"You only need cosigners if your credit is bad."
- The Rev. Al Sharpton
If it's true as claimed that real wisdom is found in the comics, then it's equally true that if you want to know the best way to get your message across, study commercials.
It never fails. I'll take a quick break from whatever else I'm doing, turn on the TV to check news headlines, and there he is again: that disappointed little man, crying because he's "lost another loan to Ditech." Or, if I'm lucky, the loan officer's lament will at least alternate with another of those varied but thoroughly predictable "good news" reports by everyone from a judge during a trial to a jilting lover in a tear-jerking scene who "just saved a ton of money" by switching his insurance to Geico.

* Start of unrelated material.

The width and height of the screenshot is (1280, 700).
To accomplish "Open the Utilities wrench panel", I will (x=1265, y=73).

Judging by the frequency of their commercials, I can't decide if these two companies are still trying to get their message out, or rolling in enough profits to maintain their annoying advertising blitz. But I can tell you that if I were interested in refinancing my mortgage, or I weren't content with the people who already insure my car, there are at least two companies I would not rush out to do business with. Their intelligence-mocking commercials, in addition to their frequency, have been less-than-persuasive except to turn me away.
But do I have a commercial for you. I don't even have a cat, but if I did, there's one brand of cat food I would definitely buy. No words appear in this commercial until near the end, but I'm instantly captivated by the opening scene where, in a jungle-type setting, a large, intimidating animal stares menacingly at a demure little house cat. Suddenly the menacing look is transferred to the little guy who starts running toward the big guy, who morphs into a complete coward and runs away. Only then do we hear a voice, over the image of a bag of Whiskers cat food, saying, "Your cat has an inner beast; feed it!"

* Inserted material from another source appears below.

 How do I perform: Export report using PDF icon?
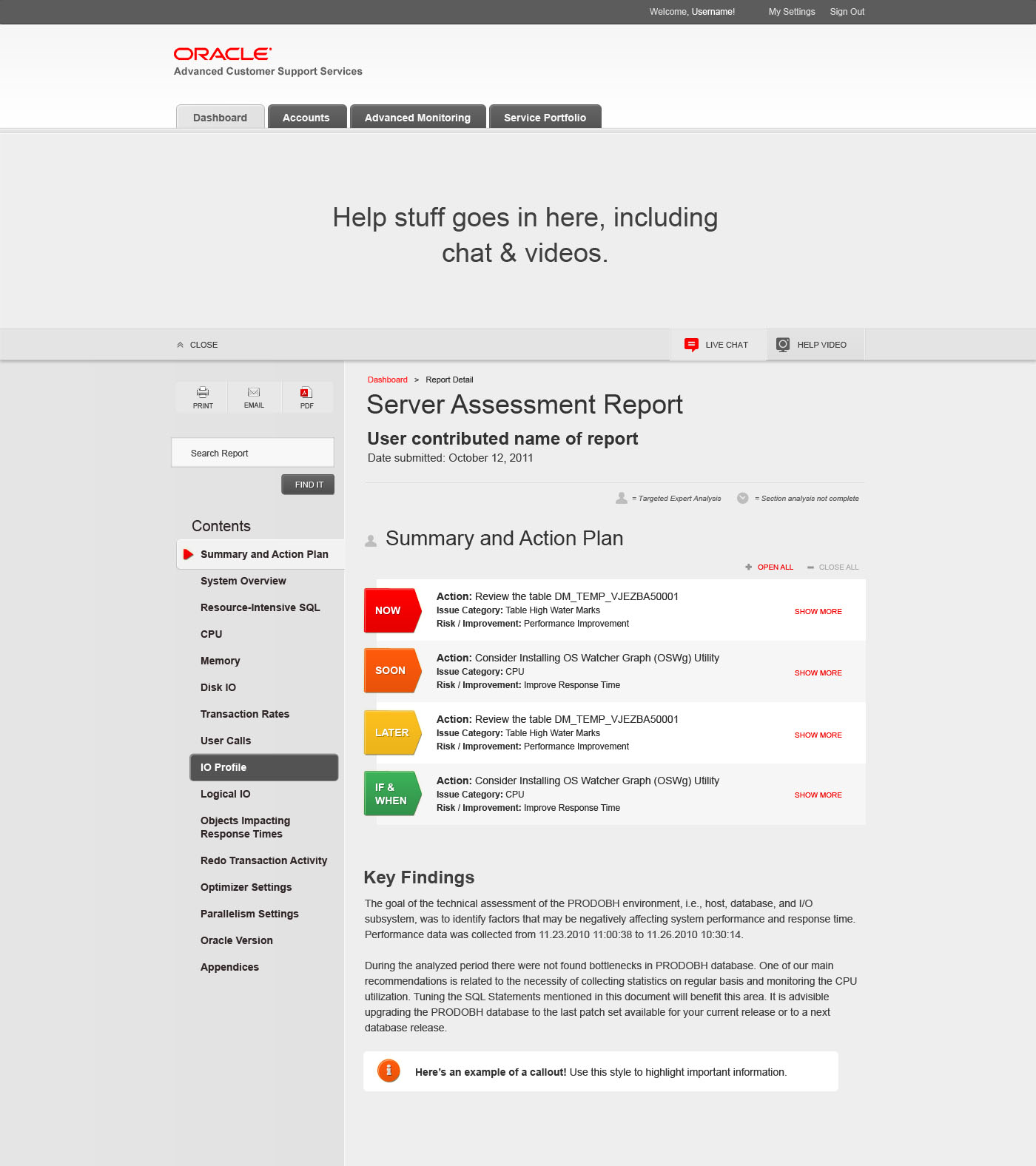[306, 393]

What a punch line. What a model, in case you haven't noticed, for some very long-winded speakers vying for some kind of public office just now, who are trying to convince us why we should "buy" their message.
To be a good writer, someone once said, you should read at least five pages a day of good writing, and the same amount of bad writing. Translating that advice to political candidates and other known speakers, once they've mastered the pinpoint brevity of the good commercials, they could advance to speech-making 102 by culling the archives for historic one-liners and learning the difference between winners and duds.
Current speech-maker Wesley Clark might have benefited from this course before he made his claim that there would never be another terrorist attack on the United States if he were president. Likewise, Howard Dean might not have had so much acid-word reflux if he had turned down the decibels and omitted a few states in his farewell speech to Iowa - and perhaps the nomination - a couple of weeks ago.
While candidate and top-notch one-liner Al Sharpton disparages the value of endorsers in his "bad credit" analysis above, pundit Cal Thomas questions the litany of entitlements promised by most of the candidates with this twist on a well-known one-liner of the past: "Ask not what your country can do for you, but ask what you can do for yourselves."
But my choice for this year's political Golden Whiskers Award goes to the very apolitical wife of columnist Paul Jacob. After hearing her husband's name mentioned as a potential presidential candidate, the disinterested Mrs. Jacob said: "He'd make a good candidate, but who'd be his wife?"